## WORK TO COMPLETE
Format the records below as a JSON list of strings, one string for each line, omitting blank lines. Exclude the pictures from the list.

## START MATERIALS PROVIDED

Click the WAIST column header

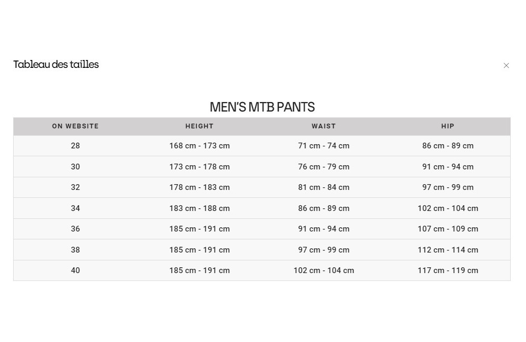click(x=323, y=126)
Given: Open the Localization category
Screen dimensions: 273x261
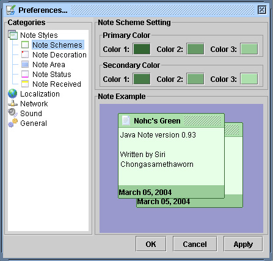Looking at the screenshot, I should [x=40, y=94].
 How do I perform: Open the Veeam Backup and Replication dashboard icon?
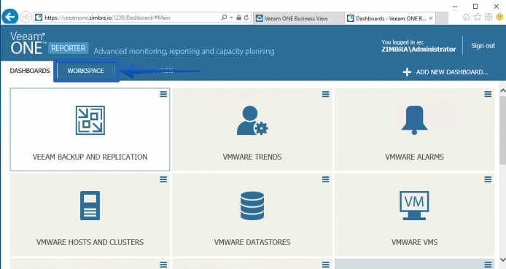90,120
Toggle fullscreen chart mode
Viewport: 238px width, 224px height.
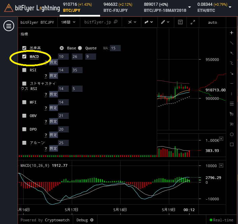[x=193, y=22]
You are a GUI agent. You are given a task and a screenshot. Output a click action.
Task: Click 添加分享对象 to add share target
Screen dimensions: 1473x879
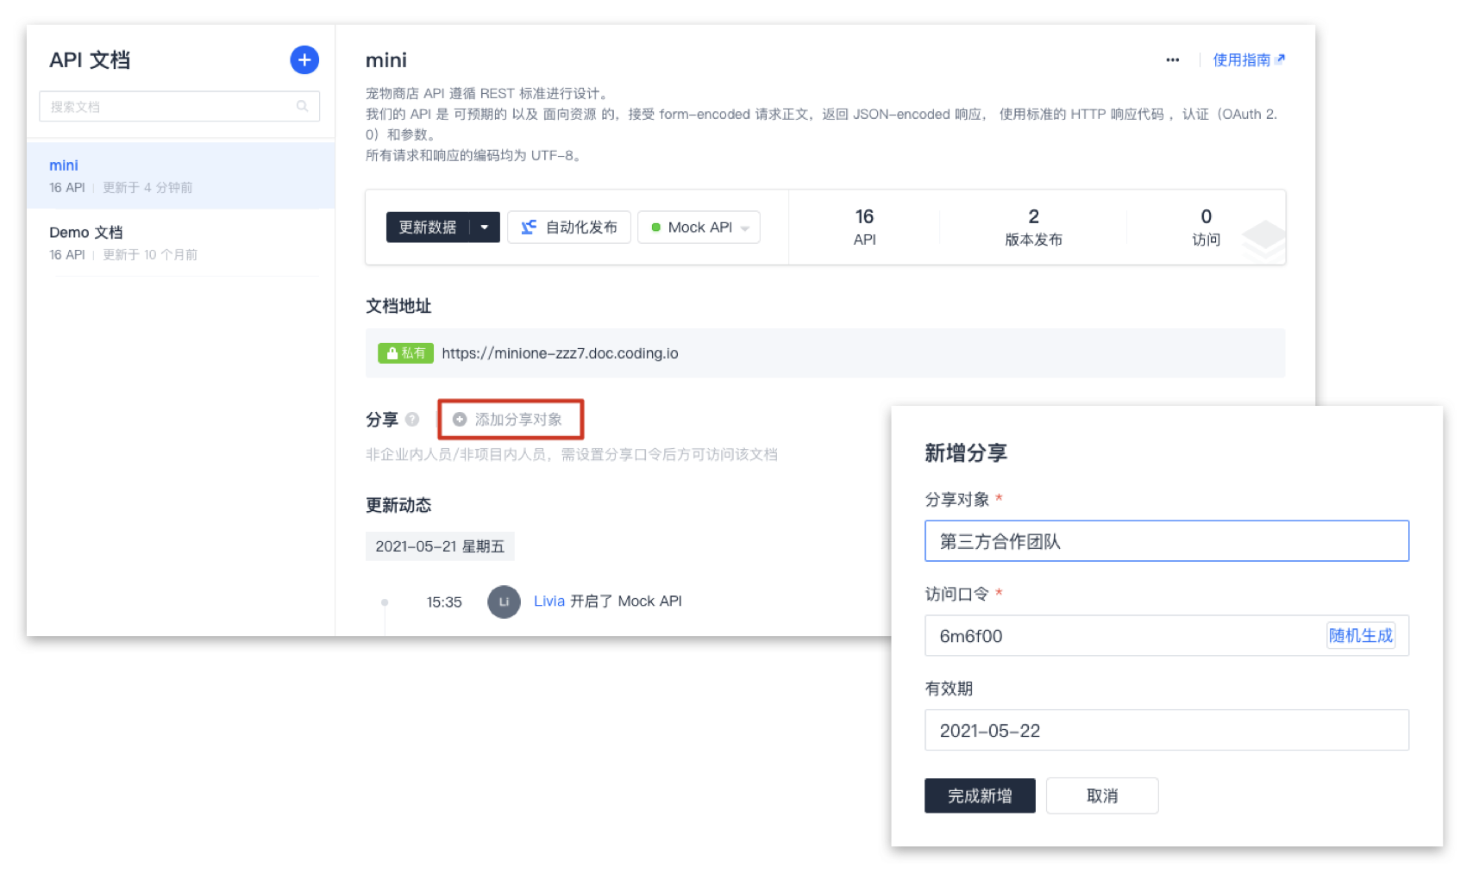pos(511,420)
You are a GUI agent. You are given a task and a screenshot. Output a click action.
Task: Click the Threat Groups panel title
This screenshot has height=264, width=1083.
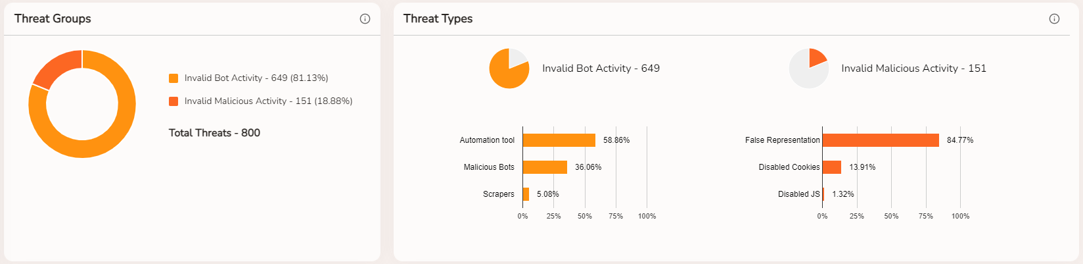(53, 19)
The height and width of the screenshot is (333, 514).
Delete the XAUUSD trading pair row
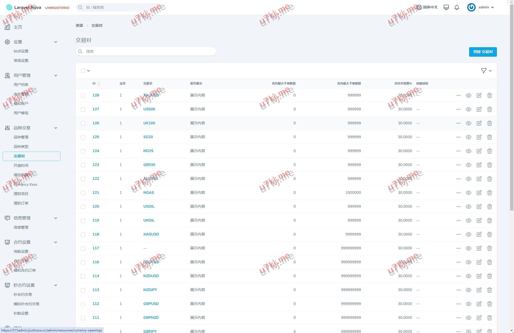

## END MATERIALS PROVIDED

## RESULT BELOW
[
  "Click the WAIST column header",
  "click(x=323, y=126)",
  "Given: Open the Localization category",
  "Screen dimensions: 273x261",
  "Looking at the screenshot, I should [x=40, y=94].",
  " How do I perform: Open the Veeam Backup and Replication dashboard icon?",
  "90,120",
  "Toggle fullscreen chart mode",
  "Viewport: 238px width, 224px height.",
  "[x=193, y=22]",
  "You are a GUI agent. You are given a task and a screenshot. Output a click action.",
  "Task: Click 添加分享对象 to add share target",
  "Screen dimensions: 1473x879",
  "pos(511,420)",
  "You are a GUI agent. You are given a task and a screenshot. Output a click action.",
  "Task: Click the Threat Groups panel title",
  "This screenshot has height=264, width=1083.",
  "(53, 19)",
  "The height and width of the screenshot is (333, 514).",
  "Delete the XAUUSD trading pair row"
]